O delegado Diógenes Curado, responsável na Polícia Federal pelo inquérito sobre a tentativa de petistas de comprar o chamado dossiê Vedoin para prejudicar candidatos do PSDB na eleição passada, está prestando depoimento, em sessão secreta, na CPI Mista das Sanguessugas. Curado pediu que a sessão não fosse aberta, argumentando que o inquérito na PF corre em segredo de Justiça. O dossiê seria vendido aos petistas pelos irmãos Vedoin considerados chefes da máfia das ambulâncias superfaturadas, ou máfia das sanguessugas.
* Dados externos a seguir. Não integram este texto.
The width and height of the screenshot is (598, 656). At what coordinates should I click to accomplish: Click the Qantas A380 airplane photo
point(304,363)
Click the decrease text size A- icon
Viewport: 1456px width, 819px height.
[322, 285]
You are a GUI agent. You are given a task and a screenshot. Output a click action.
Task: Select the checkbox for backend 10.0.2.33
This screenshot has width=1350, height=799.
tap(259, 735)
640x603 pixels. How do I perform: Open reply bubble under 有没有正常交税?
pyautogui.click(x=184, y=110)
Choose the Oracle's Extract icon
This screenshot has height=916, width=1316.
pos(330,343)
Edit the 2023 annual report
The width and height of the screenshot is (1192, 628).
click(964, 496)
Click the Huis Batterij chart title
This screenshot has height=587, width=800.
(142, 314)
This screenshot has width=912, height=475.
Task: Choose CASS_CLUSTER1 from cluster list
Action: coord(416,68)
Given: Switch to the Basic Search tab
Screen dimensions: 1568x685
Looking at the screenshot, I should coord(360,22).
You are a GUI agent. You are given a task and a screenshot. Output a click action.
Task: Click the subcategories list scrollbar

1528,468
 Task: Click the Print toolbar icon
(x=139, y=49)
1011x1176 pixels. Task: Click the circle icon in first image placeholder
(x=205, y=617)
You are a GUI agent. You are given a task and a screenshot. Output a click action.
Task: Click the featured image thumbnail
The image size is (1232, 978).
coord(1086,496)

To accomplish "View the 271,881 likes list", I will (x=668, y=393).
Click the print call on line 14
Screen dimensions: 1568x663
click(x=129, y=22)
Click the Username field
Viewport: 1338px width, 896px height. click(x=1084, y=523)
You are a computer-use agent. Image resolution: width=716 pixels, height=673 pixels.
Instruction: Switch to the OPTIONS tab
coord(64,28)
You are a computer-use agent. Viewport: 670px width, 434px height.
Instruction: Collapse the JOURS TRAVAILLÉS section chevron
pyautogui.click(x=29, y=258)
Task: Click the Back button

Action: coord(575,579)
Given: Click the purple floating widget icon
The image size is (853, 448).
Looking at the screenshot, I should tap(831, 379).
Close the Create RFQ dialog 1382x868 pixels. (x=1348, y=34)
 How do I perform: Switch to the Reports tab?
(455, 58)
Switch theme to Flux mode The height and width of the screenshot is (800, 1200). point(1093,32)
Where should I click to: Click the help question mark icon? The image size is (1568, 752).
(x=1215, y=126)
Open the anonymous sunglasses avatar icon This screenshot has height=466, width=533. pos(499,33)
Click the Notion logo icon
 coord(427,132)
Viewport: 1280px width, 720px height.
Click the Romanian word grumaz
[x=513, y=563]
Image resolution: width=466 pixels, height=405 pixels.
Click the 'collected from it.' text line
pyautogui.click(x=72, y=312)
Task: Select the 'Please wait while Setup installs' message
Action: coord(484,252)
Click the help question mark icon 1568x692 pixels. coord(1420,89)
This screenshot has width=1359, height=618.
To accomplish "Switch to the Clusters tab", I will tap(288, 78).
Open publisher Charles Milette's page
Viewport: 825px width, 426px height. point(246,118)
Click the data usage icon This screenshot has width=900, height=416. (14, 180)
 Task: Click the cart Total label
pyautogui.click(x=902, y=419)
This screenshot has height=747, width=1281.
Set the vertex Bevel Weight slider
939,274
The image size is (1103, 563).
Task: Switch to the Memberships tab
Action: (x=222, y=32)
Antes do início da sessão, o presidente da CPI, deputado Antonio Carlos Biscaia (PT-RJ), voltou a se declarar contrário à prorrogação dos trabalhos da comissão. O prazo para a conclusão dos trabalhos termina no próximo dia 19. A prorrogação é defendida pelos deputados Raul Jungmann (PPS-PE) e Fernando Gabeira (PV-RJ) e pela senadora Heloísa Helena (PSOL-AL).

"Creio que essa prorrogação não é possível. A legislatura termina no dia 31 de janeiro, e nós estaríamos no pior dos mundos, tentando aprovar o relatório final da CPI neste período" afirmou Biscaia, referindo-se ao fato de que o Congresso, em princípio, estará em recesso no mês de janeiro.